----- RECORDS FOR THIS EXERCISE

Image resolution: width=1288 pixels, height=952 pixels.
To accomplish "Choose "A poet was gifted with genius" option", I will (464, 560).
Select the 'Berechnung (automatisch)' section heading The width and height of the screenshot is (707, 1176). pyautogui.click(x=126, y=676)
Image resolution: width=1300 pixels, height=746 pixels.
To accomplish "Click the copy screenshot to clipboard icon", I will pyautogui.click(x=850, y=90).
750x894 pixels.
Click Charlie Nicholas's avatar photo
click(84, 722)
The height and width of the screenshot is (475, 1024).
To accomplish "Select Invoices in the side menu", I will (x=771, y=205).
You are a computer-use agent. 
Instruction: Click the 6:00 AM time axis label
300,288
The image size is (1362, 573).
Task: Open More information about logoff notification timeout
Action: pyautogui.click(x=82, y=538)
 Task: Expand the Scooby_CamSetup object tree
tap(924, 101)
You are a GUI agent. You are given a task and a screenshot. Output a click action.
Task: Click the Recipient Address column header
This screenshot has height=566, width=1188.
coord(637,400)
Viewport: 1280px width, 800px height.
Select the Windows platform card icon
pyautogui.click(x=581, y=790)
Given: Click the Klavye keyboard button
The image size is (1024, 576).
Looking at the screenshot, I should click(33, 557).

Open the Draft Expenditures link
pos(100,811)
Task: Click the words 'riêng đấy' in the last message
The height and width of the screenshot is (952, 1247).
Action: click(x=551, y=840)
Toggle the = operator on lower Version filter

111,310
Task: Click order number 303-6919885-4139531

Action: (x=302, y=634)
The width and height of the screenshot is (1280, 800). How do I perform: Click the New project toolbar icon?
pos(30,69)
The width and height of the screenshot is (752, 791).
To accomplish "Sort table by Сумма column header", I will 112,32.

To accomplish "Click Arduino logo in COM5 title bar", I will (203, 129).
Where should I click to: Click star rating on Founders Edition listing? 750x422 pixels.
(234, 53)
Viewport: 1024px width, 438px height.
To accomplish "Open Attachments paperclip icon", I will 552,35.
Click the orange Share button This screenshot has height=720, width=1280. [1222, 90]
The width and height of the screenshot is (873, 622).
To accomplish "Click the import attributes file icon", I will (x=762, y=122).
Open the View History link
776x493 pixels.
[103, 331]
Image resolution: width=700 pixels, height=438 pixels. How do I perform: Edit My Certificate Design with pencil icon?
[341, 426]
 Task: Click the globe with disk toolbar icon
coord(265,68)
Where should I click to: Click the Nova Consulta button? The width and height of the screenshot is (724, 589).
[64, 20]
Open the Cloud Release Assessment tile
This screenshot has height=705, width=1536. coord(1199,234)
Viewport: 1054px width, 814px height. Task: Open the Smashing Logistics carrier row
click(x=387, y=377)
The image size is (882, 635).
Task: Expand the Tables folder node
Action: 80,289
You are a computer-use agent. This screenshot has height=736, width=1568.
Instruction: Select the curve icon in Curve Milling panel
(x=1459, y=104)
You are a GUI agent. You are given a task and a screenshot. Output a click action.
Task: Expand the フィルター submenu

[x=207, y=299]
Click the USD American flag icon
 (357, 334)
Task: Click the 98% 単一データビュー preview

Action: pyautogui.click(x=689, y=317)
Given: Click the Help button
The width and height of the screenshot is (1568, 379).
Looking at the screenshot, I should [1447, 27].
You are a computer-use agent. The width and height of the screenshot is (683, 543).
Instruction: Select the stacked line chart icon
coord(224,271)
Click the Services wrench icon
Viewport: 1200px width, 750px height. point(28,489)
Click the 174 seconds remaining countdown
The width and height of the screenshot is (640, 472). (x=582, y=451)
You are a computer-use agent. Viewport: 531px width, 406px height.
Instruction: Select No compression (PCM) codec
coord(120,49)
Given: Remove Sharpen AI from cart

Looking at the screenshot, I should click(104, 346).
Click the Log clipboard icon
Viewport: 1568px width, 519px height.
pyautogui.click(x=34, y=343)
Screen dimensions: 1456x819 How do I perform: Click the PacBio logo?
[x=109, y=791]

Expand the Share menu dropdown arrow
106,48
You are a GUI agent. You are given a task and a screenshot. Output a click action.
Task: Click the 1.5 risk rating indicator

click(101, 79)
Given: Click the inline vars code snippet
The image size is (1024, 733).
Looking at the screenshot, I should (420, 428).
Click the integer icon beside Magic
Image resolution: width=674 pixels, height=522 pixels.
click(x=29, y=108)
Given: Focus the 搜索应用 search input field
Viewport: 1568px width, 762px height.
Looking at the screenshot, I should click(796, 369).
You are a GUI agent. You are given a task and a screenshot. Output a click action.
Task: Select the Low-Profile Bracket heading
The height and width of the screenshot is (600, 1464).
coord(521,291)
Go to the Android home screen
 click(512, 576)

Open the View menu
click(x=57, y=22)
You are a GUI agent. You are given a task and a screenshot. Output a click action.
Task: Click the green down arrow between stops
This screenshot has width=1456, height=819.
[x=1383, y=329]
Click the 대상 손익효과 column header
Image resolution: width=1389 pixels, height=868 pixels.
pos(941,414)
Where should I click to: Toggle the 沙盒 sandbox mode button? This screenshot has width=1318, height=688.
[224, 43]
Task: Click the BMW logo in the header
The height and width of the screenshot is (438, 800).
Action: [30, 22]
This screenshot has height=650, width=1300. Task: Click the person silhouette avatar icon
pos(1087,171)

----------

ABOUT THIS EXERCISE →
Your answer should be the material, retyped exactly as written.

WRITTEN ANSWER →
Image resolution: width=1288 pixels, height=952 pixels.
To accomplish "Choose "A poet was gifted with genius" option", I will (464, 560).
Select the 'Berechnung (automatisch)' section heading The width and height of the screenshot is (707, 1176). pyautogui.click(x=126, y=676)
Image resolution: width=1300 pixels, height=746 pixels.
To accomplish "Click the copy screenshot to clipboard icon", I will pyautogui.click(x=850, y=90).
750x894 pixels.
Click Charlie Nicholas's avatar photo
click(84, 722)
The height and width of the screenshot is (475, 1024).
To accomplish "Select Invoices in the side menu", I will (x=771, y=205).
You are a computer-use agent. 
Instruction: Click the 6:00 AM time axis label
300,288
The image size is (1362, 573).
Task: Open More information about logoff notification timeout
Action: pyautogui.click(x=82, y=538)
 Task: Expand the Scooby_CamSetup object tree
tap(924, 101)
You are a GUI agent. You are given a task and a screenshot. Output a click action.
Task: Click the Recipient Address column header
This screenshot has height=566, width=1188.
coord(637,400)
Viewport: 1280px width, 800px height.
Select the Windows platform card icon
pyautogui.click(x=581, y=790)
Given: Click the Klavye keyboard button
The image size is (1024, 576).
Looking at the screenshot, I should click(33, 557).

Open the Draft Expenditures link
pos(100,811)
Task: Click the words 'riêng đấy' in the last message
The height and width of the screenshot is (952, 1247).
Action: click(x=551, y=840)
Toggle the = operator on lower Version filter

111,310
Task: Click order number 303-6919885-4139531

Action: (x=302, y=634)
The width and height of the screenshot is (1280, 800). How do I perform: Click the New project toolbar icon?
pos(30,69)
The width and height of the screenshot is (752, 791).
To accomplish "Sort table by Сумма column header", I will 112,32.

To accomplish "Click Arduino logo in COM5 title bar", I will (203, 129).
Where should I click to: Click star rating on Founders Edition listing? 750x422 pixels.
(234, 53)
Viewport: 1024px width, 438px height.
To accomplish "Open Attachments paperclip icon", I will 552,35.
Click the orange Share button This screenshot has height=720, width=1280. [1222, 90]
The width and height of the screenshot is (873, 622).
To accomplish "Click the import attributes file icon", I will (x=762, y=122).
Open the View History link
776x493 pixels.
[103, 331]
Image resolution: width=700 pixels, height=438 pixels. How do I perform: Edit My Certificate Design with pencil icon?
[341, 426]
 Task: Click the globe with disk toolbar icon
coord(265,68)
Where should I click to: Click the Nova Consulta button? The width and height of the screenshot is (724, 589).
[64, 20]
Open the Cloud Release Assessment tile
This screenshot has height=705, width=1536. coord(1199,234)
Viewport: 1054px width, 814px height. Task: Open the Smashing Logistics carrier row
click(x=387, y=377)
The image size is (882, 635).
Task: Expand the Tables folder node
Action: 80,289
You are a computer-use agent. This screenshot has height=736, width=1568.
Instruction: Select the curve icon in Curve Milling panel
(x=1459, y=104)
You are a GUI agent. You are given a task and a screenshot. Output a click action.
Task: Expand the フィルター submenu

[x=207, y=299]
Click the USD American flag icon
 (357, 334)
Task: Click the 98% 単一データビュー preview

Action: pyautogui.click(x=689, y=317)
Given: Click the Help button
The width and height of the screenshot is (1568, 379).
Looking at the screenshot, I should [1447, 27].
You are a computer-use agent. The width and height of the screenshot is (683, 543).
Instruction: Select the stacked line chart icon
coord(224,271)
Click the Services wrench icon
Viewport: 1200px width, 750px height. point(28,489)
Click the 174 seconds remaining countdown
The width and height of the screenshot is (640, 472). (x=582, y=451)
You are a computer-use agent. Viewport: 531px width, 406px height.
Instruction: Select No compression (PCM) codec
coord(120,49)
Given: Remove Sharpen AI from cart

Looking at the screenshot, I should click(104, 346).
Click the Log clipboard icon
Viewport: 1568px width, 519px height.
pyautogui.click(x=34, y=343)
Screen dimensions: 1456x819 How do I perform: Click the PacBio logo?
[x=109, y=791]

Expand the Share menu dropdown arrow
106,48
You are a GUI agent. You are given a task and a screenshot. Output a click action.
Task: Click the 1.5 risk rating indicator

click(101, 79)
Given: Click the inline vars code snippet
The image size is (1024, 733).
Looking at the screenshot, I should (420, 428).
Click the integer icon beside Magic
Image resolution: width=674 pixels, height=522 pixels.
click(x=29, y=108)
Given: Focus the 搜索应用 search input field
Viewport: 1568px width, 762px height.
Looking at the screenshot, I should click(796, 369).
You are a GUI agent. You are given a task and a screenshot. Output a click action.
Task: Select the Low-Profile Bracket heading
The height and width of the screenshot is (600, 1464).
coord(521,291)
Go to the Android home screen
 click(512, 576)

Open the View menu
click(x=57, y=22)
You are a GUI agent. You are given a task and a screenshot. Output a click action.
Task: Click the green down arrow between stops
This screenshot has width=1456, height=819.
[x=1383, y=329]
Click the 대상 손익효과 column header
Image resolution: width=1389 pixels, height=868 pixels.
pos(941,414)
Where should I click to: Toggle the 沙盒 sandbox mode button? This screenshot has width=1318, height=688.
[224, 43]
Task: Click the BMW logo in the header
The height and width of the screenshot is (438, 800).
Action: [30, 22]
This screenshot has height=650, width=1300. Task: Click the person silhouette avatar icon
pos(1087,171)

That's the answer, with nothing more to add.